Changes in the environments of data production and consumption are spurring the need to cultivate data literacy. Results of scientific research are becoming more accessible to the average person as technologies advance. Publicly and federally funded initiatives to increase transparency have led to increased availability of open data. The National Science Foundation (NSF) and the National Institutes of Health (NIH), for example, expect investigators to make available to other researchers the data collected while working with their support.

Local and state governments are also working to share more data online, with the ultimate goal of increasing public engagement. However, the information that is made available often sees little use, says Gant, likely because the public lacks the skills to access, understand, or apply the information. As another limitation, Blake points to poor data organization choices by data providers.
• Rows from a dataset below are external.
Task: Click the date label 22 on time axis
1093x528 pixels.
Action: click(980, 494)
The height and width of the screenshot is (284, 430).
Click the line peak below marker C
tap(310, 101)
However, Gant believes the spread of ICTs, such as broadband Internet and devices used to access the World Wide Web, are making possible a new level of citizen-government interaction, allowing individuals to become active consumers and users of information.

Under Gant’s direction, the Center for Digital Inclusion has worked to increase access to ICTs and to make improvements in digital literacy and the capability to access digital resources. Gant sees data literacy as a logical progression to digital literacy and an integral component for any organization seeking to incubate engagement based on data. “Digital literacy delivers the data, and data literacy is the next step,” he said. “A lot of people aren’t comfortable enough to download and start analyzing the data.”

Just as data accessibility is increasing, the spread of ICTs and the increasing availability of analysis and visualization tools are making it easier than ever for people to actively engage with data. Free tools such as Many Eyes, which allows anyone to share data sets, create visualizations, analyze findings, and discuss discoveries, empower users to interact directly with data.

This kind of participation is what Twidale, Blake, and Gant hope to see more of. “Encountering data is just the start,” said Blake. “We want to empower people to interact and engage with data throughout the information lifecycle. Data plays a central role in many of our personal and community decisions surrounding our health, education, and the environment. When people begin to collect and analyze data for themselves, we believe that a higher quality of life will be the result. The average citizen can engage with the grand challenges of the twenty-first century.”